Beneath this task is a listing. State how many of its lines include the string "computer", giving nothing but the number.

_Data to use_
┏━━

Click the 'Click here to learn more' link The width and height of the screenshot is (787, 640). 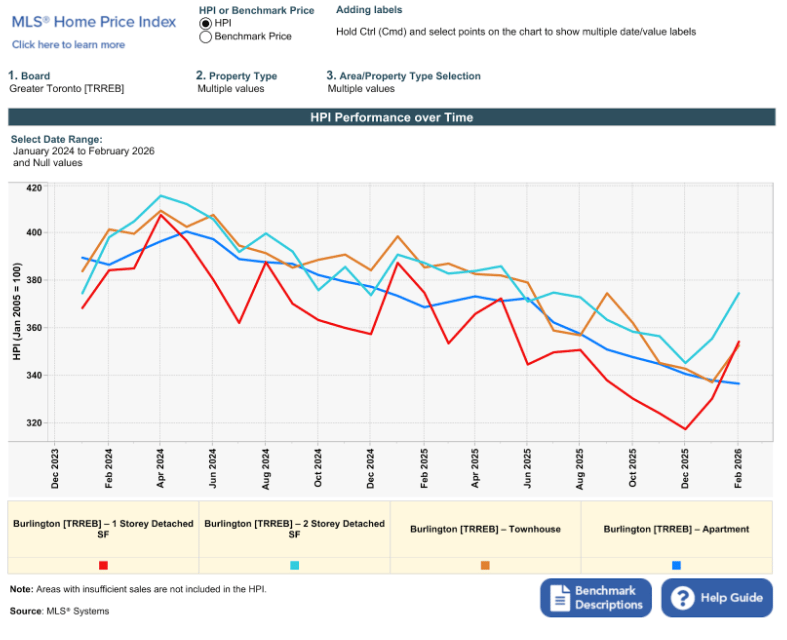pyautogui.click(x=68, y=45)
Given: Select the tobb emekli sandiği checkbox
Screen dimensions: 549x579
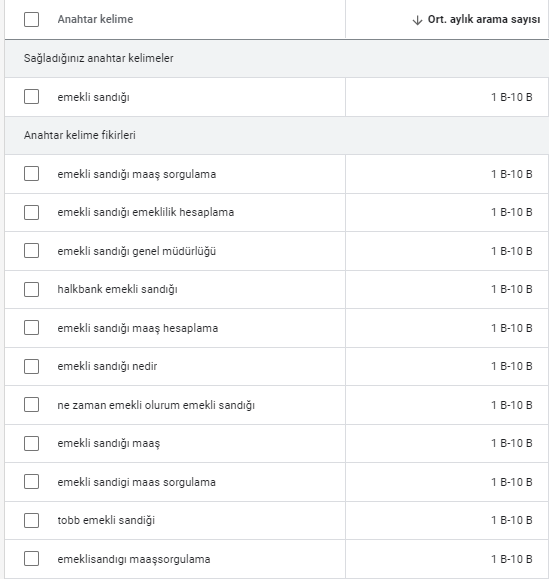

┗━━
┏━━

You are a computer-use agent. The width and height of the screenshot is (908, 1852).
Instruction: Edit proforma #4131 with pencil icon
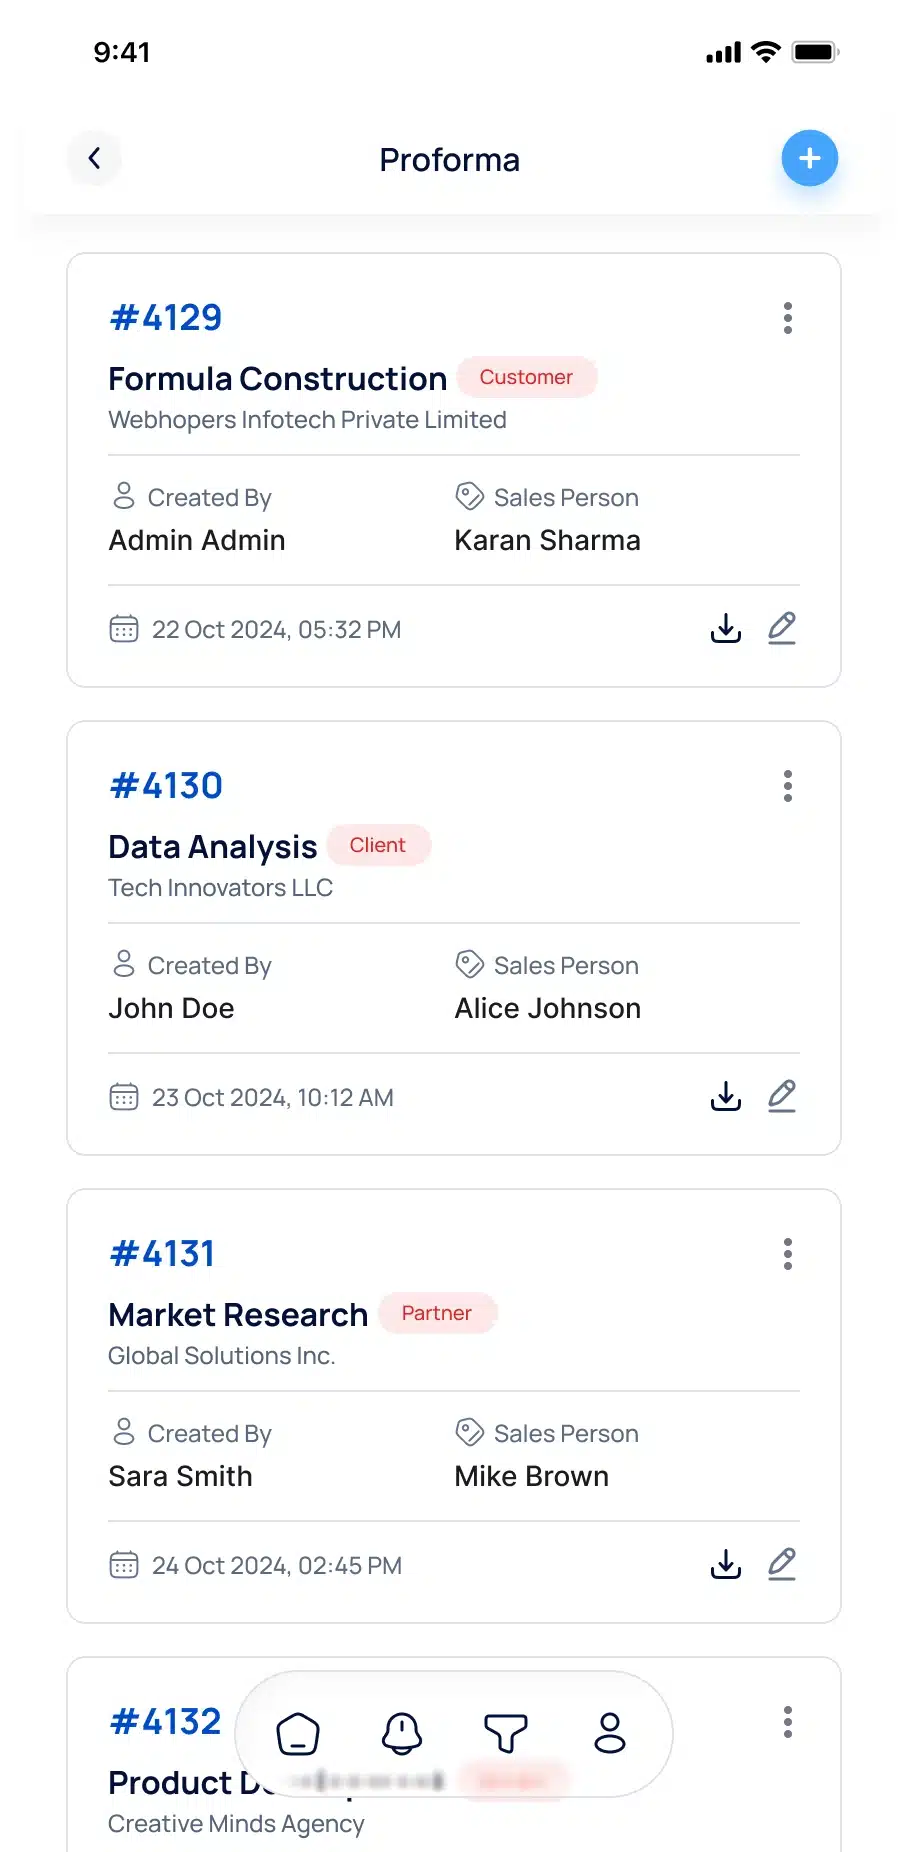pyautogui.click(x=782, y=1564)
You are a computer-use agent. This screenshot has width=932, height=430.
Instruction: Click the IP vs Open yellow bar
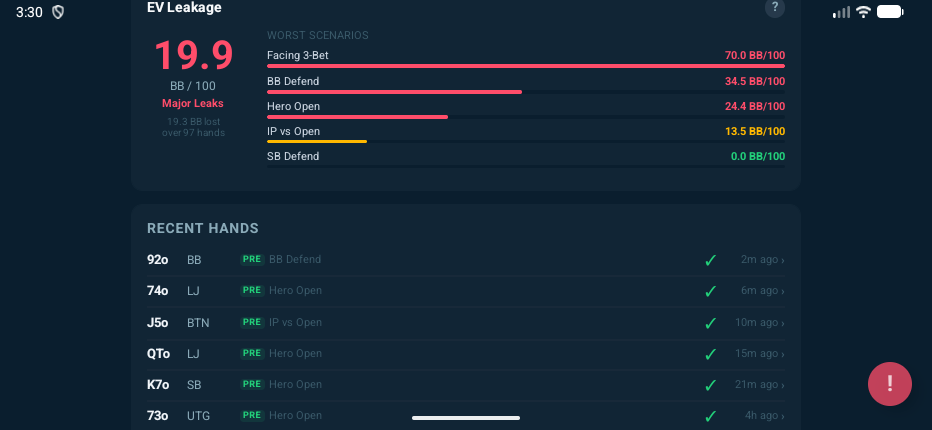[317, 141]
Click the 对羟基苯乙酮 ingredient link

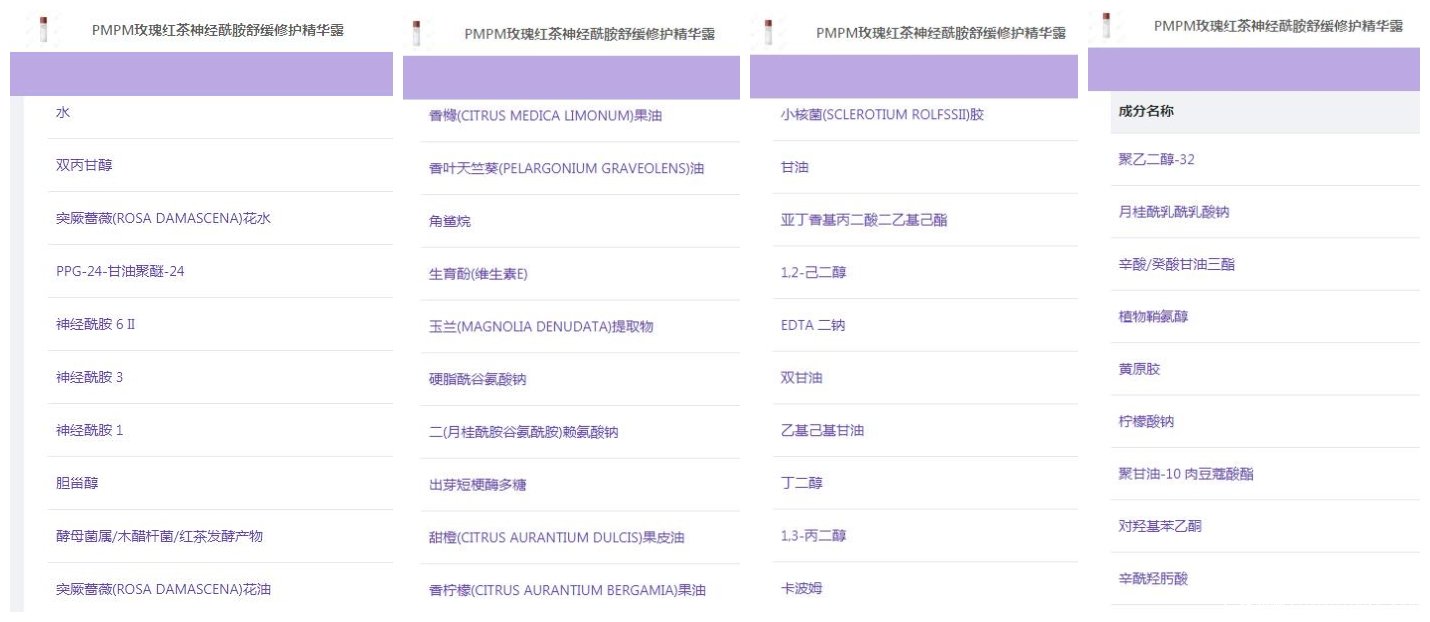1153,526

┗━━
┏━━

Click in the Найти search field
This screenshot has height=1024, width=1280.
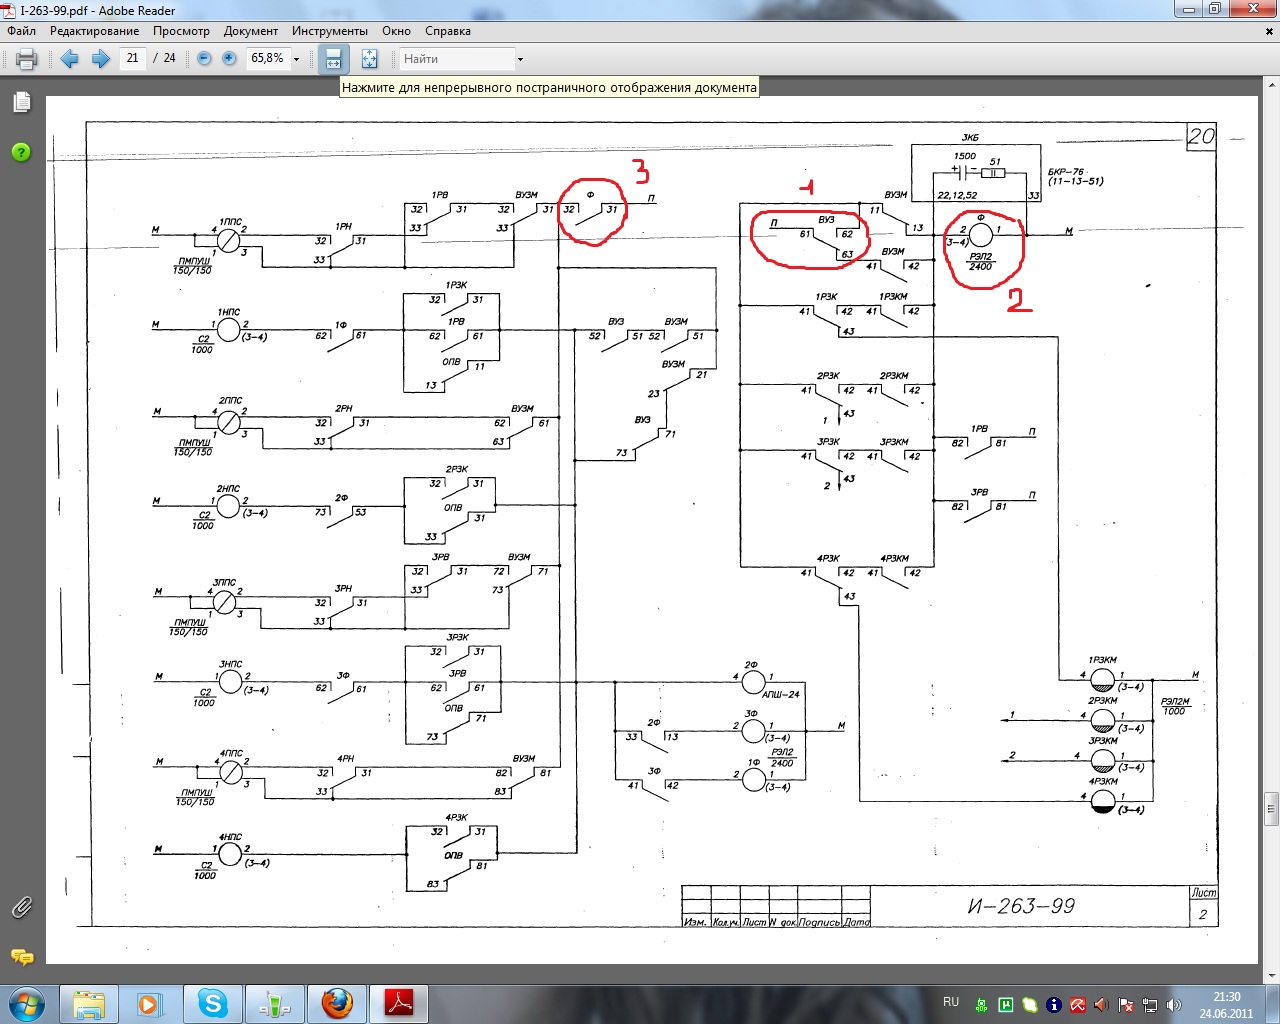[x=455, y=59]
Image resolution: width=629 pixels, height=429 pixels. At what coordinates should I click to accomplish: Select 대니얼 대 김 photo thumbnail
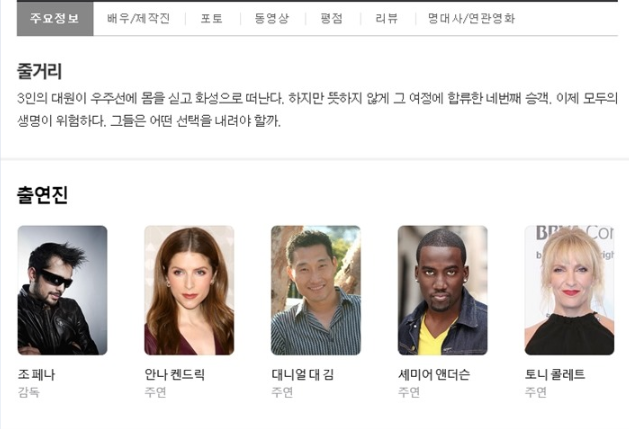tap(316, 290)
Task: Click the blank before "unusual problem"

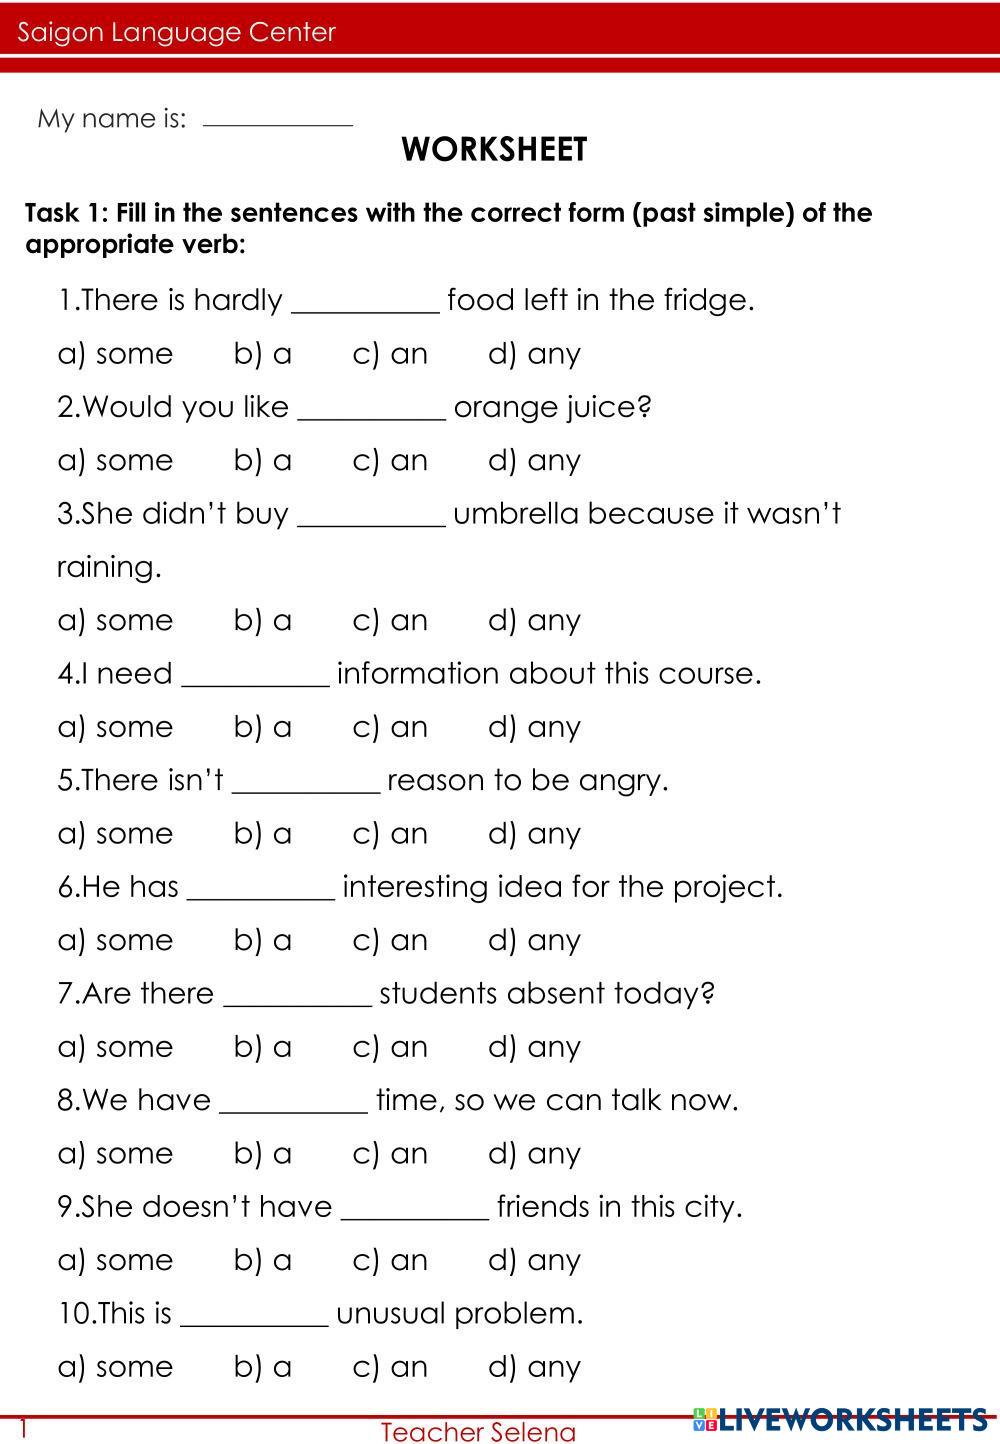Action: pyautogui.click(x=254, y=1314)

┗━━

_Your solution_
2